After Cleveland police officers arrested Gregory L. Johnson in 2016 as he burned an American flag outside the Republican National Convention, Mr. Johnson sued the city, saying the officers had violated his First Amendment rights.
He should know...
The Supreme Court had ruled decades before that flag burning was a protected form of speech. The case was Texas v. Johnson, and the defendant was the same Gregory L. Johnson. He had doused a flag with kerosene in 1984 during the Republican convention in Dallas.
This week, three decades after the court invalidated prohibitions on flag desecration in 48 states, the city of Cleveland agreed to pay Mr. Johnson $225,000 to settle his claim that officers had retaliated against him for an exercise of free expression.
Mr. Johnson, 63, said in his lawsuit that officers had used fire extinguishers to put out the burning flag and pushed him to the ground during the protest outside the convention hall in July 2016. He was charged with misdemeanor assault after two people claimed they had been burned in the incident. The charges were later dropped, and a judge dismissed charges against 15 other people arrested at the protest.
Cleveland did not admit to any of the claims in Mr. Johnson’s lawsuit and denied liability, a city spokesman said, adding that the city’s insurer will pay the settlement.
Mr. Johnson, a member of the Revolutionary Communist Party, has spent decades protesting what he describes as American imperialism and inequality, and said that he planned to use the settlement money to support causes in line with his ideology. “I’m a full-on volunteer for the revolution,” he said.
Legal experts said they were surprised to learn that Mr. Johnson had been arrested again, in part because the legal precedent for flag burning is clear — and also because they were surprised by his commitment.

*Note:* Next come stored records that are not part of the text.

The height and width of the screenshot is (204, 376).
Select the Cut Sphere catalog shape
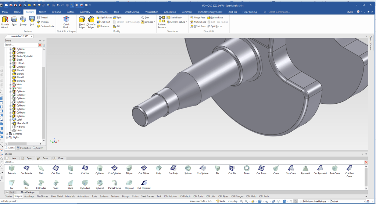click(203, 168)
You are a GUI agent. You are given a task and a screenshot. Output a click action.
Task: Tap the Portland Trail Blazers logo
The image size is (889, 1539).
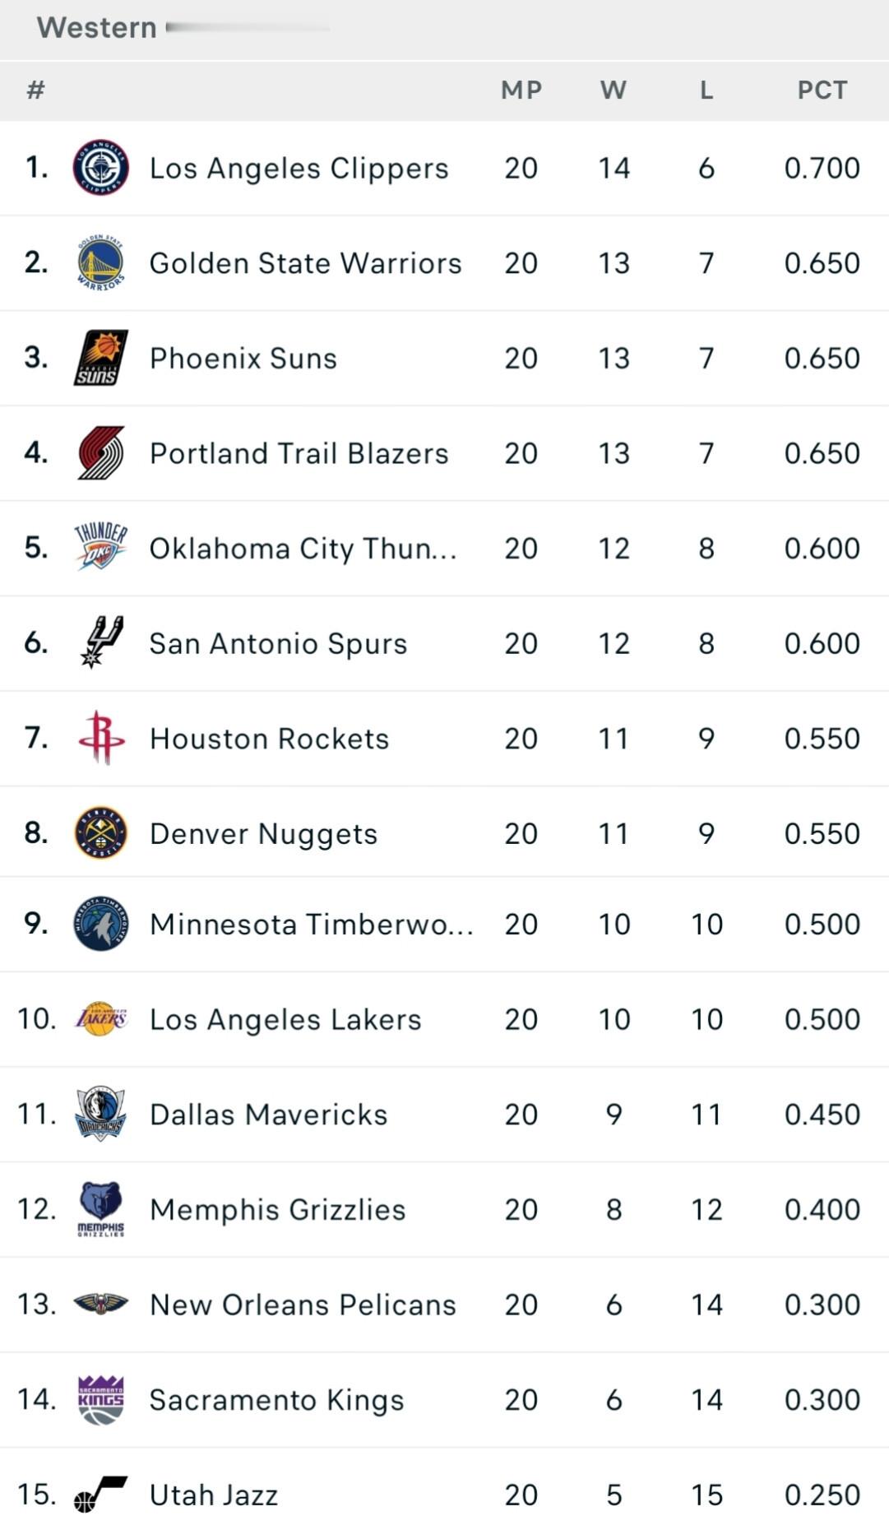pos(100,453)
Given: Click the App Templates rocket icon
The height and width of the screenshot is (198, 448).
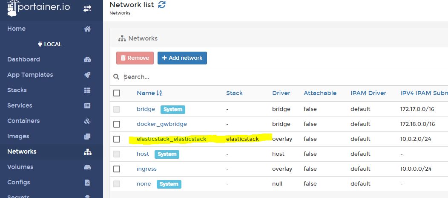Looking at the screenshot, I should (x=87, y=75).
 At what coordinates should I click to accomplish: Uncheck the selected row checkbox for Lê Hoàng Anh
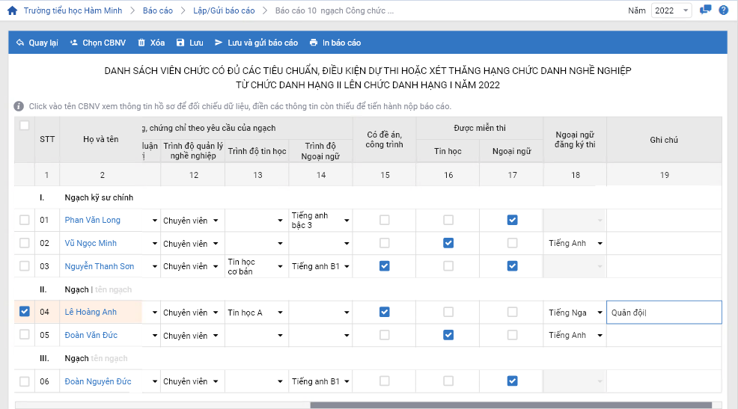click(x=25, y=312)
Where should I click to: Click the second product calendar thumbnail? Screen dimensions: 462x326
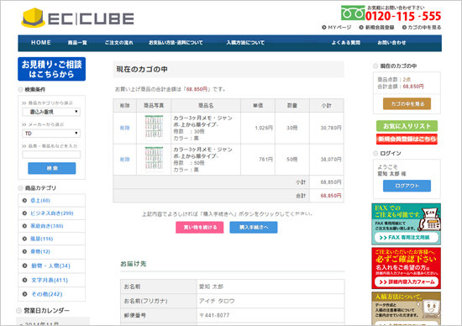click(154, 160)

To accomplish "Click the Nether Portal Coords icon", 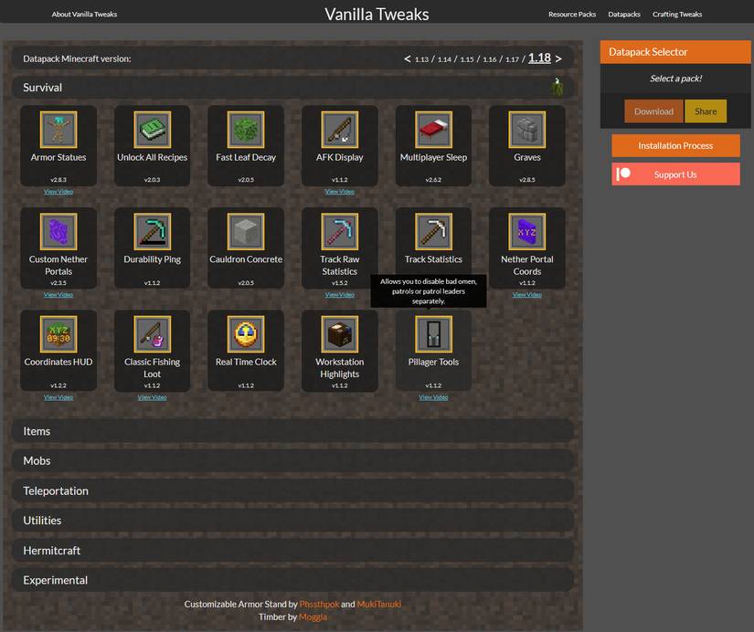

“I didn’t know he was still at it,” said Amy Adler, a professor at the New York University School of Law.
The city’s agreement to pay Mr. Johnson to settle the lawsuit was announced just before Flag Day, which has been observed on June 14th for more than a century, although it is not an official federal holiday.
In 1989, when the Supreme Court ruled 5 to 4 that the Texas law under which Mr. Johnson had been charged with burning a flag was unconstitutional, the decision was met with fierce opposition. Months later, Congress passed the Flag Protection Act of 1989, which the Supreme Court overturned the next year.
A Gallup poll in 2005 found that a majority of American adults wanted to allow states to outlaw flag burning. In 2006, a proposed constitutional amendment failed to garner the two-thirds majority needed to be sent to the states for ratification by just one vote.
Leading politicians and presidential candidates from both parties have supported proposals to outlaw some forms of flag burning. On Saturday, President Trump backed a constitutional amendment proposed by Senator Steve Daines of Montana that would ban the practice outright. Mr. Trump suggested after the 2016 election that flag burners should be punished with jail time or loss of citizenship.
There are no signs that the current court will reconsider the issue any time soon, and at least two members of the court’s conservative majority, Chief Justice John G. Roberts Jr. and Justice Brett M. Kavanaugh, have indicated that they hold the court’s 1989 decision in high esteem.
Ms. Adler said the most difficult First Amendment cases often involve speech or expression that a large portion of the public finds reprehensible. “It was a very painful case for the court and the country,” Ms. Adler said.
Katie Fallow, a senior lawyer at the Knight First Amendment Institute at Columbia University, said many Americans often disagree with court rulings on “lightning rod” issues like flag burning.
“The First Amendment and the Bill of Rights have long been viewed as — and were intended to be — somewhat counter-majoritarian to protect the rights of a minority,” she said, citing opinions that restrict prayer in schools or allow protests near funerals.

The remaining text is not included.